Saturday, November 16, 2013

The Value of Bad News and Negative Feedback

Justin Bieber has a tattoo of his mother's birthday (1975) to show how much he loves her. How sweet.

The tat, which he got in January, 2013, joined 15 others, including a crown, an Indian head (his high school mascot) and an owl, a Jesus portrait, along with LOVE spelled out on his knuckles. How bad-ass of the boy.

But there's a tiny problem with his inky tribute.

The tattoo reads: "I IX VII V" which is NOT the year 1975, but simply "1, 9, 7, 5" - a mere list of numbers. The year 1975 in Roman Numerals is ACTUALLY rendered "MCMLXXV." M = 1000, CM = 900 (or 1000-100) LXX = 70 (50 + two 10s) and V = five.

So, yeah, that was unfortunate. And it received heavy and snarky coverage online when he first revealed it. (see here, and here, and here.)
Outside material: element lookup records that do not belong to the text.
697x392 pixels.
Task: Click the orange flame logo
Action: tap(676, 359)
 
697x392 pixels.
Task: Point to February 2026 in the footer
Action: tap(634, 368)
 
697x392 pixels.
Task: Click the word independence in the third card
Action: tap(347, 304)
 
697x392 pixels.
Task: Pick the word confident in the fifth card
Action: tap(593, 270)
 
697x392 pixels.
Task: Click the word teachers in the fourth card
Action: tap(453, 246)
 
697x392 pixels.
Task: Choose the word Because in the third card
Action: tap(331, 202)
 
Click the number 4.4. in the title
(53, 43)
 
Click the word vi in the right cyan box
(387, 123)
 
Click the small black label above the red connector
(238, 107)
This raises a couple of questions. Who got this wrong - was it the tattoo artist? Unlikely. Even an artist who's been in business for a week would have known better.

Or did he come up with it himself? Well, that's possible. He might have looked in a book and seen the numbers, and put this together himself, presenting it to his friends and then to a tattoo artist.

But the most important question is: If he showed this list of Roman Numerals to others and to an experienced tattoo artist, why didn't someone tell him it was not a rendering of the year?

If he did show others, it's entirely possible that they simply were too afraid to tell him it was wrong - a case of "The Emperor's New Clothes," in which no one will tell the emperor that he's not wearing an invisible cloak, but is simply naked - out of fear of offending the emperor.

In the case of Bieber, is he surrounded by sycophants who were afraid to say "no, you're plan is wrong" to the Star who may send them packing for scuttling his poorly laid out plans?

If this is true, he’s not alone. Business owners and political leaders are often presented with “bad news,” by their advisers, including their public relations consultants. 

Sure, negative feedback is not always welcome, and not always fun to hear. It also should be offered tactfully and presented gracefully.

But it must be presented, and should be welcomed. 

To demand that, “We want only positive feedback here,” is a remarkably bad policy, which can lead to something far worse than a tattoo, which can in most cases be fixed.

As Elon Musk said recently, "I think it's important to take as much feedback as you can from as many people as you can about whatever idea you have. You should seek negative feedback, especially from friends." This is a lesson Justin Beiber needs to heed, as do we all.

What those in business and politics (as well as the arts, the military and any other institution) can take from Bieber’s tattoo flub is that it pays to listen to your consultants in good faith. They are not simply paid to be “yes men” and sycophants, but to give honest and frank advice designed to both avoid reputation-damaging mistakes and help to claw your way back when you make them.

Another problem is that often, consultants are not included in major decision-making meetings, and are left out of the loop. That’s a huge mistake, because they are there to prevent major screw ups and poor ethical decisions that can quickly come back to haunt them — like Bieber’s tattoo.

Sadly, either no one has told young Mr. Bieber that he made an error or he didn't care, because a recent photo shows the same erroneous numerals on his chest.

Don't likewise ignore the good advice of your PR professional when it's offered. Even if it's "negative."